In the records below, how many lines hold the string "named"? Give only the number.

RECORDS FOR THE TASK below:

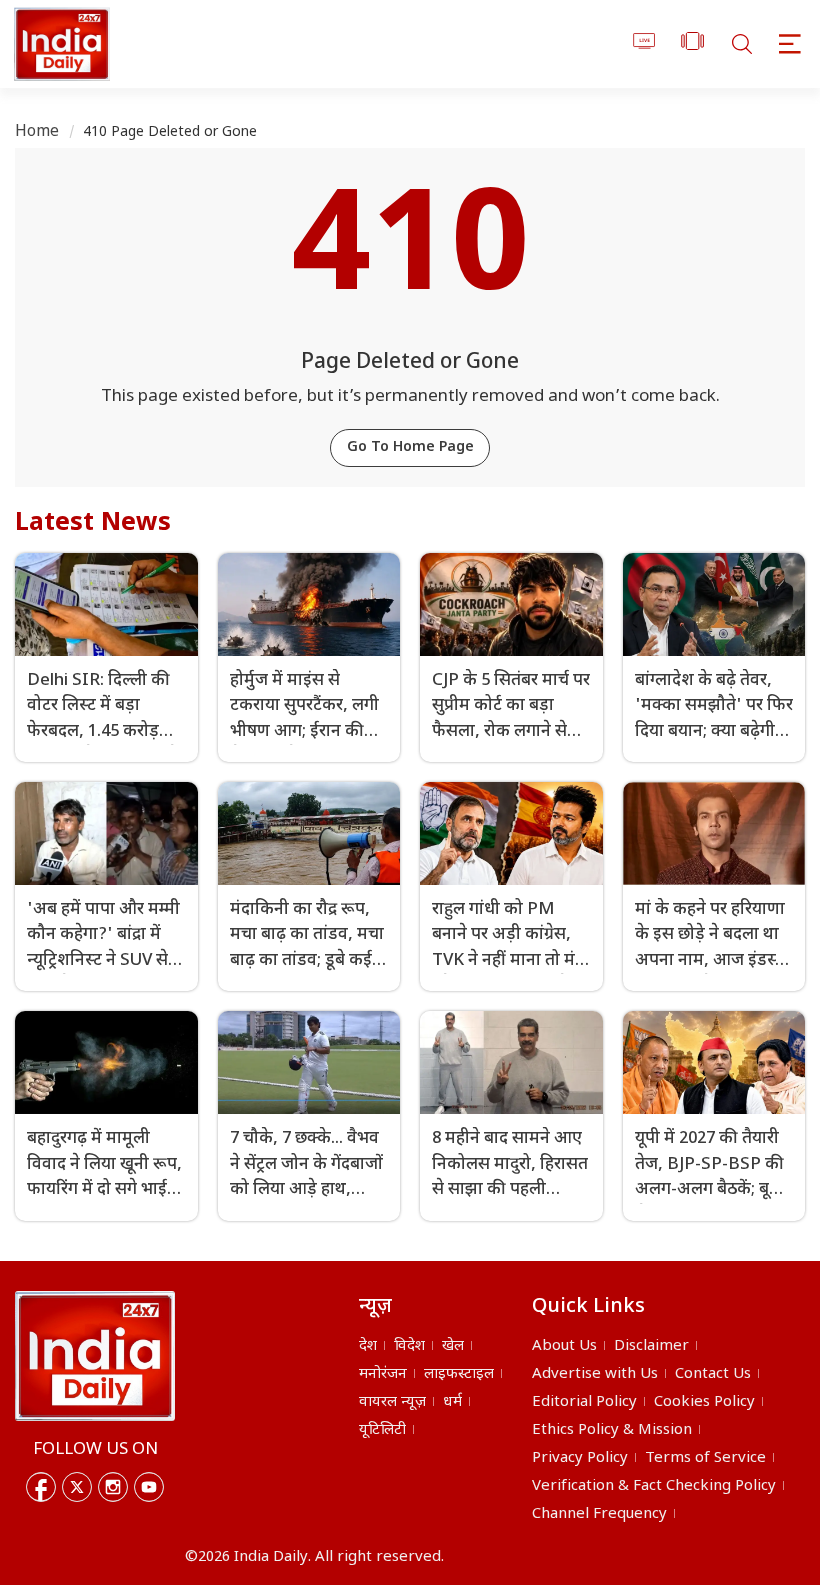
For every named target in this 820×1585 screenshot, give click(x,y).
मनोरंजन (383, 1374)
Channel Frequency (599, 1514)
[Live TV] (644, 44)
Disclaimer (651, 1346)
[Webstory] (692, 44)
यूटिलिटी (382, 1430)
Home (37, 132)
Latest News (93, 524)
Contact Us (713, 1374)
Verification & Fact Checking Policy (654, 1486)
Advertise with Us (595, 1374)
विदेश (409, 1346)
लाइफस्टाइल (459, 1374)
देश (368, 1346)
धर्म (452, 1402)
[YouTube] (149, 1487)
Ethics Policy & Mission (612, 1430)
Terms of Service (705, 1458)
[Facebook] (41, 1487)
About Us (564, 1346)
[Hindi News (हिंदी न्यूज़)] (59, 44)
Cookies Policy (704, 1402)
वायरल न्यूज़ (392, 1402)
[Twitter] (77, 1487)
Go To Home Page (410, 447)
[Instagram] (113, 1487)
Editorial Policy (584, 1402)
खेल (453, 1346)
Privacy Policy (580, 1458)
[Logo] (95, 1356)
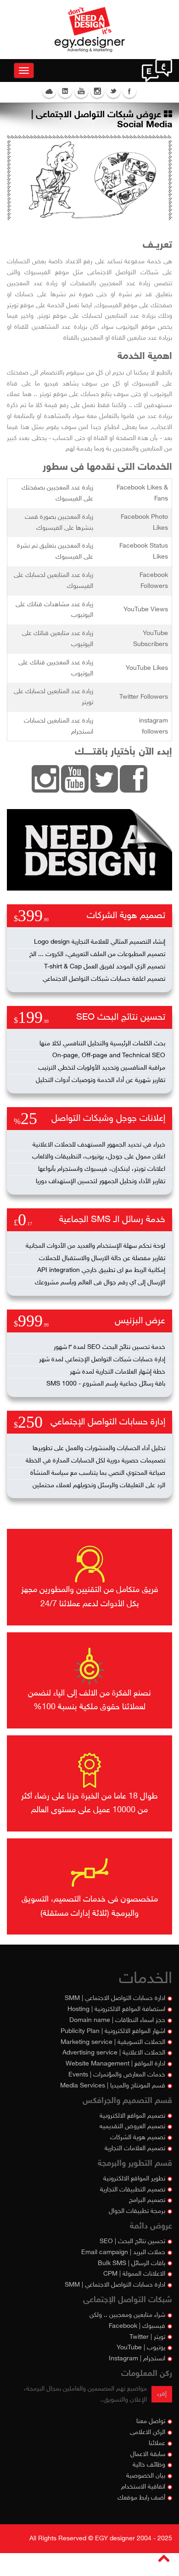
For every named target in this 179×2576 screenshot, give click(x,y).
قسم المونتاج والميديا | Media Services (112, 2086)
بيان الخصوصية (145, 2476)
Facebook (129, 91)
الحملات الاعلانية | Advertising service (113, 2053)
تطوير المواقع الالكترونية (134, 2179)
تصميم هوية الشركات (137, 2137)
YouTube (81, 91)
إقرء (162, 2394)
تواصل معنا (150, 2421)
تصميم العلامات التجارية (135, 2148)
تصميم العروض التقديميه (132, 2126)
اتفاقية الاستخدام (143, 2487)
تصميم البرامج (147, 2200)
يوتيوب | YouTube (141, 2348)
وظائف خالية (149, 2465)
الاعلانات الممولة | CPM (134, 2274)
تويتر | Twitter (147, 2337)
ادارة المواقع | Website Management (115, 2064)
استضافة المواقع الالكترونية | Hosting (116, 2009)
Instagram (97, 91)
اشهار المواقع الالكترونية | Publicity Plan (113, 2031)
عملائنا (157, 2443)
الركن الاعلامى (147, 2432)
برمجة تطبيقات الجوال (137, 2211)
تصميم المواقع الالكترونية (132, 2116)
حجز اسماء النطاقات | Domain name (117, 2020)
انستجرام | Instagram (137, 2359)
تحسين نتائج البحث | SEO (132, 2241)
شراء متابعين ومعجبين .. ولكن (127, 2315)
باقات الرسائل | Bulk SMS (131, 2263)
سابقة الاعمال (147, 2454)
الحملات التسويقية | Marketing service (113, 2042)
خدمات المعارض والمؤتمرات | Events (116, 2075)
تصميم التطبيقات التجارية (132, 2190)
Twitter (113, 91)
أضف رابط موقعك (141, 2498)
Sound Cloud (49, 91)
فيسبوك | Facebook (137, 2326)
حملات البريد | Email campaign (123, 2252)
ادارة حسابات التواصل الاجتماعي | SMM (115, 1998)
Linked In (65, 91)
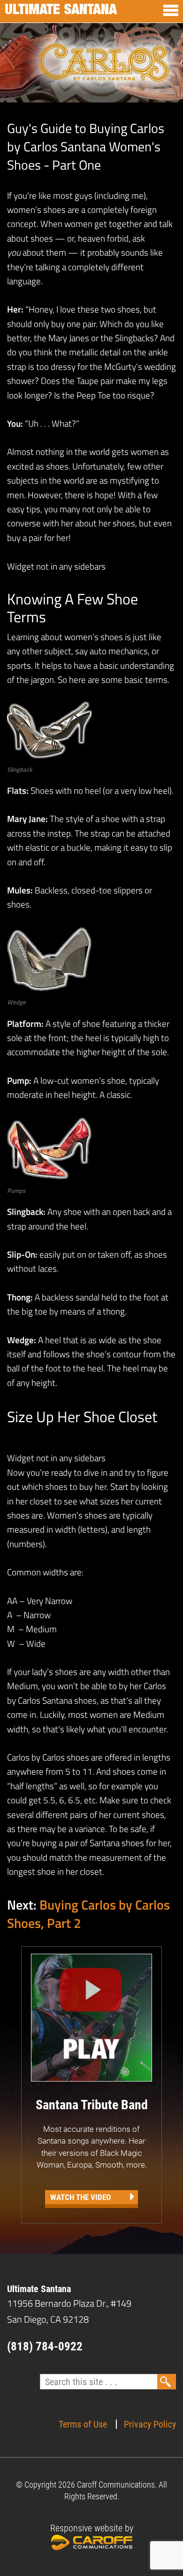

End of RECORDS FOR THE TASK.

=== REPLY ===
2